1) It stands for something – the site was launched as a left-leaning answer to Drudge
2) Relies on pros and amateur contributors
3) Carefully selects content from reputable outlets, ones that are in synch with their audience
BuzzFeed – the Viral Engineers
BuzzFeed was co-founded by HuffPo alum. It has grown to enormous popularity; Digital Journal said that the site gets 14M page views every month.
It combines computer smarts with human aggregation, and uses custom technology to identify the hot topics and publish in a way that promotes sharing on social networks.

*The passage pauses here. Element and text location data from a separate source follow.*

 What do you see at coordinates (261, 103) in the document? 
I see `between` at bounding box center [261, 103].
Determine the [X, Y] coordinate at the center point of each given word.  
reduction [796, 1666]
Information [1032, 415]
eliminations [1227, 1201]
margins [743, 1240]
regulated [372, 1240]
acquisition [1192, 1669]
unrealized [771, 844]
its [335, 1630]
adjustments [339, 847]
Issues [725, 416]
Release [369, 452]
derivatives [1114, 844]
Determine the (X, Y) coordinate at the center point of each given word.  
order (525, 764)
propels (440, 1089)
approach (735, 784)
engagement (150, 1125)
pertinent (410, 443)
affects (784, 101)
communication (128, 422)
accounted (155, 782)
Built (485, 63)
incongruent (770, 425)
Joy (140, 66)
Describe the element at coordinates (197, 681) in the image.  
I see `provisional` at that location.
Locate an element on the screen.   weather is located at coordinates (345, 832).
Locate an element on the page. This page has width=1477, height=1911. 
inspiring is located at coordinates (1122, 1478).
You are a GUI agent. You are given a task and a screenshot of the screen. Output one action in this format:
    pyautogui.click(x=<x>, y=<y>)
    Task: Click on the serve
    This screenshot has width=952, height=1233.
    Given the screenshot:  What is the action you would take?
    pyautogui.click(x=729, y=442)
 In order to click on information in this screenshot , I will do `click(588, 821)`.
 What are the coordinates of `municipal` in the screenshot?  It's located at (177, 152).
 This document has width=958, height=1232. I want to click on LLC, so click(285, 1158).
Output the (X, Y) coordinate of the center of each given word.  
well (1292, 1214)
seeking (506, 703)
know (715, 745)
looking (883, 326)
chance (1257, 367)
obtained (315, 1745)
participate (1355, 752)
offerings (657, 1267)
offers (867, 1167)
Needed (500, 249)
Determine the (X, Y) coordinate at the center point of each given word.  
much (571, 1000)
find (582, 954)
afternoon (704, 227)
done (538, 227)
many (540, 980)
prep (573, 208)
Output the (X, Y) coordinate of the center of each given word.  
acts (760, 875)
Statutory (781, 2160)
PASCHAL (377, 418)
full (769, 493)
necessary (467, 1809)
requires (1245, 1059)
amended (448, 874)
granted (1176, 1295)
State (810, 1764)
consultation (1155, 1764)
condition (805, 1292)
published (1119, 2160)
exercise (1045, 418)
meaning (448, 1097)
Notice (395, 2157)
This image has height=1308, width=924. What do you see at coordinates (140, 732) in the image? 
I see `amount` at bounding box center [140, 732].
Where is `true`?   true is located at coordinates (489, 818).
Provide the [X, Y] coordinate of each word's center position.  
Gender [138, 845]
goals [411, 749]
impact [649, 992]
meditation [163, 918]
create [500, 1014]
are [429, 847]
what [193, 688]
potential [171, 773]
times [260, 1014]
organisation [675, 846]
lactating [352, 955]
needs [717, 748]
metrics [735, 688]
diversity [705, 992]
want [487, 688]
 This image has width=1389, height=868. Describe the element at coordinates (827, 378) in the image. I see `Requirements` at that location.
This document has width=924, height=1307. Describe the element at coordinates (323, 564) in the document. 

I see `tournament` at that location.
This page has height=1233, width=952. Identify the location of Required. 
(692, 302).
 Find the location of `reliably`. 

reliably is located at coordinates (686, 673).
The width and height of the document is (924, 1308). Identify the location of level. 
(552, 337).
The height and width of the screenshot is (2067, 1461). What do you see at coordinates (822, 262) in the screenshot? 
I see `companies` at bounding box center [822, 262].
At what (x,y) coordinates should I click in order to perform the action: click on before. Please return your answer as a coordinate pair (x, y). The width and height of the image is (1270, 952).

Their team has a knack for figuring out what people might want to share – and which stories merit placement on the coveted home page.
Here are some of their tips:
1) Keep it short and authentic
2) Produce “rough cut” content that is authentic
3) Create something people can engage with, offer the ability to react
4) Use lists and images
5) Headline should be compelling, a call to action, or a list
Brain Pickings – Quirky Web Librarian
Brain Pickings proves that you don’t have to have a huge team or tech war chest to run a successful curation site. Maria Popova is “the unlikely founder of the exploding online emporium of ideas,” according to the NY Times. Her site is the cornerstone of a mini-social media empire; her blog gets 100K visitors a month, her newsletter has 150K subscribers, and she has 326K Twitter followers.
According to the article: “What Maria has is the DNA of millions of people… She somehow tunes in to what would make other people dream, or inspire them in a way that is quite unique.”
Brain Pickings employs a very visual style – it uses illustrations, nice photos and catchy graphics alongside its articles. While it is a one persons operation, Maria does rely on a network of friends to alert her to interesting stories.
TechMeme – The Geek Curators
TechMeme is an enormously popular tech news aggregation site that is especially interesting to me, because I work in the tech field. Also, it employs tech, i.e. algorithms to spot rising tech stories.
Unlike some of the other sites, TechMeme leaves original headlines intact; however the editors sometimes favor stories with better headlines that cover the same news or topic.
Conclusion
Even with the above examples and takeaways, you might not find that it is easy to curate like a pro. Much of what these sites are doing is the basics (e.g., minding the headline, ensuring relevancy, using visual content), but they do it exceptionally well. Make sure Beacons help you automate and visualize your curation collection.
Also, curation techniques can involve a secret sauce, in terms of a formula, or tech, which the sites hold close to the vest. A lot of this gets down to an instinct for good content, which is hard to imitate.
But there is no reason you can’t develop your own secret sauce or cultivate an instinct for great, sharable content. I urge you to read the linked articles, visit and study these sites, and commit to becoming a student of the art and tech of content curation.
Are there any other sites that have provided good inspiration for your content curation?